§ Stored records
⟨
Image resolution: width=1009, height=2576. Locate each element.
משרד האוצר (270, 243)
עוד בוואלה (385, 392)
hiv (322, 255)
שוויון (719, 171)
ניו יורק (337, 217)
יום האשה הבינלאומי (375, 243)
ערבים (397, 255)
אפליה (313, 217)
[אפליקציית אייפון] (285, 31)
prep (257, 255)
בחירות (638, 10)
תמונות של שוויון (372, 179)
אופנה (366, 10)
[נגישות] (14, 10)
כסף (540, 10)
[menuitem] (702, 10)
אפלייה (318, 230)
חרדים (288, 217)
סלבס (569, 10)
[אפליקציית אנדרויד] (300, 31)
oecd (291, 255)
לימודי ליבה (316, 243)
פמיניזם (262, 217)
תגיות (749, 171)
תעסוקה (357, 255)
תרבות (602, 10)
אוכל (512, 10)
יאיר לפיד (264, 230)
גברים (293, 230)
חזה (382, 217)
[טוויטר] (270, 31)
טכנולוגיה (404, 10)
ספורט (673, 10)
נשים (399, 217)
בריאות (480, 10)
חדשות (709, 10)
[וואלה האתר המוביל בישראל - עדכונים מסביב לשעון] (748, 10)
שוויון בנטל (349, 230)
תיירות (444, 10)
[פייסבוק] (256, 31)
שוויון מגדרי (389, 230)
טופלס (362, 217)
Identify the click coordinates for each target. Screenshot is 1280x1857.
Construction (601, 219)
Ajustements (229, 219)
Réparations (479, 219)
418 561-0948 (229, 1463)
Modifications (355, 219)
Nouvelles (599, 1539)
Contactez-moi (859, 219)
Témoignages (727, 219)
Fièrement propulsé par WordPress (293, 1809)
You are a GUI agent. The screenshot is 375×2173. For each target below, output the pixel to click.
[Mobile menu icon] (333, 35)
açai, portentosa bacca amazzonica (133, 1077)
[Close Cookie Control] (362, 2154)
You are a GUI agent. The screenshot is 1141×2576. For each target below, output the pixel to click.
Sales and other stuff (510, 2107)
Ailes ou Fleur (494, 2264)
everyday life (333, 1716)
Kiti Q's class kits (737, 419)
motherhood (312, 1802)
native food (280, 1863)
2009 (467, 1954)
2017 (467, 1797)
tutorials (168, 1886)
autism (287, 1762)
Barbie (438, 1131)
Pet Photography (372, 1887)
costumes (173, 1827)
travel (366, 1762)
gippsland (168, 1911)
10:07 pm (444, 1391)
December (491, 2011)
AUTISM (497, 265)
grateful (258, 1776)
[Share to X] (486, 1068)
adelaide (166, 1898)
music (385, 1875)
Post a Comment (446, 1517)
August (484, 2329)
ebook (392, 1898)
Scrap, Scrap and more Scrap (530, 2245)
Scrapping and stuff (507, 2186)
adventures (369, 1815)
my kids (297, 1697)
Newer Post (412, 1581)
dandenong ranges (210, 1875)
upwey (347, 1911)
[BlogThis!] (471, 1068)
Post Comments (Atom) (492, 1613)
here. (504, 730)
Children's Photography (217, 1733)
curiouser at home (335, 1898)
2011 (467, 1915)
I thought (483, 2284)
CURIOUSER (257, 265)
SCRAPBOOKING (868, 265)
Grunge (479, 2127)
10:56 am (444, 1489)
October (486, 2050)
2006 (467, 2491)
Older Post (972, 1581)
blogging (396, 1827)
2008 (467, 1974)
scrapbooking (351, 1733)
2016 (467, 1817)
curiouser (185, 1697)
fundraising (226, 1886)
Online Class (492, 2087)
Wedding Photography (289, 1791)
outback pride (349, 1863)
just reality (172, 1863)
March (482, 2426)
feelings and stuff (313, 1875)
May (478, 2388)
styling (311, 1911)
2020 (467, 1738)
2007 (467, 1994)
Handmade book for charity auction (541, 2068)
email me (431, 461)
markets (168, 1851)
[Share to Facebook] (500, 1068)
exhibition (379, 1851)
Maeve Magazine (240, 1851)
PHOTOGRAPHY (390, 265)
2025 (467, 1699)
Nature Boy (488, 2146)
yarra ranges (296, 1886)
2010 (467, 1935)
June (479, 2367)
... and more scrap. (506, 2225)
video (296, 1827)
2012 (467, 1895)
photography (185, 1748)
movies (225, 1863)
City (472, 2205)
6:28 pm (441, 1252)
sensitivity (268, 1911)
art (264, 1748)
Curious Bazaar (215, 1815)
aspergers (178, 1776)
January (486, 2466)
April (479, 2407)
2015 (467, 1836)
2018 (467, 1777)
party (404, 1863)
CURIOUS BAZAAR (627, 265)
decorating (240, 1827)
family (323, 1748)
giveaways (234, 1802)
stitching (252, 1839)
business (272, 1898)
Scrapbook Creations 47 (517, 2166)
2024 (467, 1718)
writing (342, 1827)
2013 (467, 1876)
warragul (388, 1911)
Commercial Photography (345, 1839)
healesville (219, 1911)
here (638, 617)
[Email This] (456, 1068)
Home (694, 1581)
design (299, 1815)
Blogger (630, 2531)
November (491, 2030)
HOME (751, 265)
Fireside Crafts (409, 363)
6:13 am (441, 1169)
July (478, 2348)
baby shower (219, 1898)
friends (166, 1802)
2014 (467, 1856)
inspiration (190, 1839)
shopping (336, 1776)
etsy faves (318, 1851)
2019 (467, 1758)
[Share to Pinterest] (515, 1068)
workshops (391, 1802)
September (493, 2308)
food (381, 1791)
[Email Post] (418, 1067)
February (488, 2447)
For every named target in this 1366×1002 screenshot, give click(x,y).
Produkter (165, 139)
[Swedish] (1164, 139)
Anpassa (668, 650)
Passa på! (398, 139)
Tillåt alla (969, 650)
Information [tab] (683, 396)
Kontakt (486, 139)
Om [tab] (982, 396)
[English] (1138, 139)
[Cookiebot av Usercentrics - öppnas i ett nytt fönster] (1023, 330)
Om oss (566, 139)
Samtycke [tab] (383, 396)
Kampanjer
⟩
§ Exercise instructions
Scan the records for the string "agent" and report each line where it occurs.

§ Finished exercise
You are a GUI agent. The screenshot is 375×2173. For each target below, output the pixel to click.
You are a GUI agent. The screenshot is 1141×2576. For each target below, output the pixel to click.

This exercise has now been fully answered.